我具有以下形式的数据框:
Val, Date, ID
1, 1-JAN-2019, X
2, 2-JAN-2019, X
3, 3-JAN-2019, X
4, 2-JAN-2019, A
5, 3-JAN-2019, A
6, 4-JAN-2019, A
7, 5-JAN-2019, B
我需要采用以下形式:
Date, X, A, B
1-JAN-2019, 1, NA, NA
2-JAN-2019, 2, 4, NA
3-JAN-2019, 3, 5, NA
4-JAN-2019, NA, 6, NA
5-JAN-2019, NA, NA, 7
我已经尝试过各种df %>% group_by(ID, Date) %>% summarise(col = mean(Val))
的groupby语句,并且可以使用for
循环来获得所需的结果,但是我知道for
循环不是省时的。
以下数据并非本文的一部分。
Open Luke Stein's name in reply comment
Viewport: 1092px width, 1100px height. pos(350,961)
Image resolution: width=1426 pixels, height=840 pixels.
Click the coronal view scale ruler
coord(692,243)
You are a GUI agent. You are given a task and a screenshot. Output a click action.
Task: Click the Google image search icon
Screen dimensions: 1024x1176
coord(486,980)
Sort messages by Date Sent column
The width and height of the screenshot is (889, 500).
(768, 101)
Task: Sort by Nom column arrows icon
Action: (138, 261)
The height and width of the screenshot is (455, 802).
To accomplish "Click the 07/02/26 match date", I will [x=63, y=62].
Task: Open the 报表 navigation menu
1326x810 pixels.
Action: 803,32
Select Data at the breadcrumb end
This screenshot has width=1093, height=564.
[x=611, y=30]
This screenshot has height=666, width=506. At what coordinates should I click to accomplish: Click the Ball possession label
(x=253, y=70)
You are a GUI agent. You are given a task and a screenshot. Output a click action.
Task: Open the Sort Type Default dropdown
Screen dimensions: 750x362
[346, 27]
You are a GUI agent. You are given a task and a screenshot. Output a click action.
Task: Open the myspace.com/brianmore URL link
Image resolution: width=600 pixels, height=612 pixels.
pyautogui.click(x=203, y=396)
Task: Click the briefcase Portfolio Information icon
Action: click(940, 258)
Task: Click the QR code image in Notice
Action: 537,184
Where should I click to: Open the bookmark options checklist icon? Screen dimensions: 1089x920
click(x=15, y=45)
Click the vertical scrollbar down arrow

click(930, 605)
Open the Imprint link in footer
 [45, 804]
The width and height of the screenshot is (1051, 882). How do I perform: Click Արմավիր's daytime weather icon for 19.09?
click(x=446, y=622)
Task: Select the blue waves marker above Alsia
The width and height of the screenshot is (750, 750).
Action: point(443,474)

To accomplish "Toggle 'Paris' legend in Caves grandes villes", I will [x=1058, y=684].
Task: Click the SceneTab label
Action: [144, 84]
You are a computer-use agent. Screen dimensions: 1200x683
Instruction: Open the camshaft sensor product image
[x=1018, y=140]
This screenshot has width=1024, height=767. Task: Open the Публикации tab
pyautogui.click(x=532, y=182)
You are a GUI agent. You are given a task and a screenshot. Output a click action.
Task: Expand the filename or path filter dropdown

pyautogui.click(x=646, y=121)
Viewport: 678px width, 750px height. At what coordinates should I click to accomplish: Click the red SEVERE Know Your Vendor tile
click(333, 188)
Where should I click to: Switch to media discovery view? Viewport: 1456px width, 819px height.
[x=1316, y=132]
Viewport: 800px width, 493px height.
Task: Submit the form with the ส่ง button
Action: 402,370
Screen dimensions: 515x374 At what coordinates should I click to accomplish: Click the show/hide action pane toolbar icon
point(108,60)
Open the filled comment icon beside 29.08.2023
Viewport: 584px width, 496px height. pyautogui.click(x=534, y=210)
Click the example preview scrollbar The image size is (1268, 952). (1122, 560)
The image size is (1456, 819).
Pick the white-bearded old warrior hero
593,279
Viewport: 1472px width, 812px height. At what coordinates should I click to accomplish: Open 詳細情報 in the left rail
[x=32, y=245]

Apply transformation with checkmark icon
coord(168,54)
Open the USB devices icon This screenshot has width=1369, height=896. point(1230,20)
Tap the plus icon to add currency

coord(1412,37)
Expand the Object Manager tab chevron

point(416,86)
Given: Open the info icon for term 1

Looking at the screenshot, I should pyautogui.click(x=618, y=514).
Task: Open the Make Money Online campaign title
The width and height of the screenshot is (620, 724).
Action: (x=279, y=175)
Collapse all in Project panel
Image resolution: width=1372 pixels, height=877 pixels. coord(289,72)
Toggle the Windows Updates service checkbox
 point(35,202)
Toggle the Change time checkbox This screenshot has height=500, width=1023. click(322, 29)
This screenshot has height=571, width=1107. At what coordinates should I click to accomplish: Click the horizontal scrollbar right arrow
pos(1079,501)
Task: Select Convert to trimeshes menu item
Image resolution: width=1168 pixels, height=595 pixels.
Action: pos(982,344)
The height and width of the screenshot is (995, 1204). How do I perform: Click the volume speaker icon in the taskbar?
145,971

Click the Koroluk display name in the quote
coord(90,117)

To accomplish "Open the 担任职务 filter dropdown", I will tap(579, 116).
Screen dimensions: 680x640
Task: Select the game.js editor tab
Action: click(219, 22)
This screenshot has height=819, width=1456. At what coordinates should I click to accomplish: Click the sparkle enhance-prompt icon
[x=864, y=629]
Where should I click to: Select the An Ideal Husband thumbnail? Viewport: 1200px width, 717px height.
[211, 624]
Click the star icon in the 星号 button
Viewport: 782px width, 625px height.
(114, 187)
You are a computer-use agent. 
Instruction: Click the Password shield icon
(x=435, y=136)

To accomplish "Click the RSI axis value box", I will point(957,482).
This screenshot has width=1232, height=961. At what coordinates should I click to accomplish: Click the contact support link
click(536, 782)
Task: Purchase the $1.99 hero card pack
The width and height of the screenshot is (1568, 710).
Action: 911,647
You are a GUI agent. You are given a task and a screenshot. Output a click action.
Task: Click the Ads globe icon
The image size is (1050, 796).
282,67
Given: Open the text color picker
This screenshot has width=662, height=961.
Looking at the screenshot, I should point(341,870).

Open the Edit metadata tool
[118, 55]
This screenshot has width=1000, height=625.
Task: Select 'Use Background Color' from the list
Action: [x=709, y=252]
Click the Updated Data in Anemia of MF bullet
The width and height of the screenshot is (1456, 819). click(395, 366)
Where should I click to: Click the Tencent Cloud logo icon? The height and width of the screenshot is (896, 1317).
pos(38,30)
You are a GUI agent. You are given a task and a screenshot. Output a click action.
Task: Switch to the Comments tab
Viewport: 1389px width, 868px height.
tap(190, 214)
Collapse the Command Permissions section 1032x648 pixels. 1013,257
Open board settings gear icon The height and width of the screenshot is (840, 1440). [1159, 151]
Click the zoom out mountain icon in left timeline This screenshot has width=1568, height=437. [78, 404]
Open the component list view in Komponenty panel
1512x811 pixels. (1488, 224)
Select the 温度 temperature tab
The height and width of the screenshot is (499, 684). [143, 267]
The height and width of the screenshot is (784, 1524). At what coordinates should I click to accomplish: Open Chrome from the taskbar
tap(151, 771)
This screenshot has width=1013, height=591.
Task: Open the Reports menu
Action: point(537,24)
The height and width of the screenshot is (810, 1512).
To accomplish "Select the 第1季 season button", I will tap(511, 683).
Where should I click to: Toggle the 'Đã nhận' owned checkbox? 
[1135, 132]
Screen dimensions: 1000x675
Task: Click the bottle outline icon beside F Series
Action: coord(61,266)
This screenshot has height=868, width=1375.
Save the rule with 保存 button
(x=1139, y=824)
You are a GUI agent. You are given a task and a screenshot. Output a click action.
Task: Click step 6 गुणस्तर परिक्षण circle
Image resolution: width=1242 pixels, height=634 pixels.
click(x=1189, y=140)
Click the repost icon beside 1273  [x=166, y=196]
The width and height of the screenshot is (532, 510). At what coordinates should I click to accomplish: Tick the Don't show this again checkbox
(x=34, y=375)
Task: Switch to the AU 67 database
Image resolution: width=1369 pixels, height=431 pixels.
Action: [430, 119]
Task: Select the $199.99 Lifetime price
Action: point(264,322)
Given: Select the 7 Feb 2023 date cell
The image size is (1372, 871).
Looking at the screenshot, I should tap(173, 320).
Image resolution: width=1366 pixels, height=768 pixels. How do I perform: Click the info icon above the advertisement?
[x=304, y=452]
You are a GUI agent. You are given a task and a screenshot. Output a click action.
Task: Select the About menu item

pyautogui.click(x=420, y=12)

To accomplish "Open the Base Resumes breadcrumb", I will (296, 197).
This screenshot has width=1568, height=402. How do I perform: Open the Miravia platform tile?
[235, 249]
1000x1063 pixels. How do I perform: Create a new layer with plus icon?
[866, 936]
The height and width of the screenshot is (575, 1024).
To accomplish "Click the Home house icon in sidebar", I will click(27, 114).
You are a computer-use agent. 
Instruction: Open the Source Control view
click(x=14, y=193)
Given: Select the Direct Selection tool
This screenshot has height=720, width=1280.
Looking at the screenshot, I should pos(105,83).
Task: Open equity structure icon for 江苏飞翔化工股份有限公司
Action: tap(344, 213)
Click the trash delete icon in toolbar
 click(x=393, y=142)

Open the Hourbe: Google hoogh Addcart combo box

我正在寻找某种lapply
类型的语句,它将最大限度地提高时间效率。
答案 0 :(得分:3)
这是一个base
使用tapply
的选项
t(with(df, tapply(Val, list(ID, Date), mean)))
# A B X
# 1-JAN-2019 NA NA 1
# 2-JAN-2019 4 NA 2
# 3-JAN-2019 5 NA 3
# 4-JAN-2019 6 NA NA
# 5-JAN-2019 NA 7 NA
答案 1 :(得分:2)
获得pivot_wider
d输出后,一个选项就是summarise
library(dplyr)
library(tidyr)
library(lubridate)
df %>%
group_by(ID, Date) %>%
summarise(col = mean(Val)) %>%
ungroup %>%
pivot_wider(names_from = ID, values_from = col) %>%
arrange(dmy(Date))
# A tibble: 5 x 4
# Date A B X
# <chr> <dbl> <dbl> <dbl>
#1 1-JAN-2019 NA NA 1
#2 2-JAN-2019 4 NA 2
#3 3-JAN-2019 5 NA 3
#4 4-JAN-2019 6 NA NA
#5 5-JAN-2019 NA 7 NA
或者使用dcast
中的data.table
,我们也可以指定fun.aggregate
library(data.table)
dcast(setDT(df), Date ~ ID, value.var = 'Val', mean)
df <- structure(list(Val = 1:7, Date = c("1-JAN-2019", "2-JAN-2019",
"3-JAN-2019", "2-JAN-2019", "3-JAN-2019", "4-JAN-2019", "5-JAN-2019"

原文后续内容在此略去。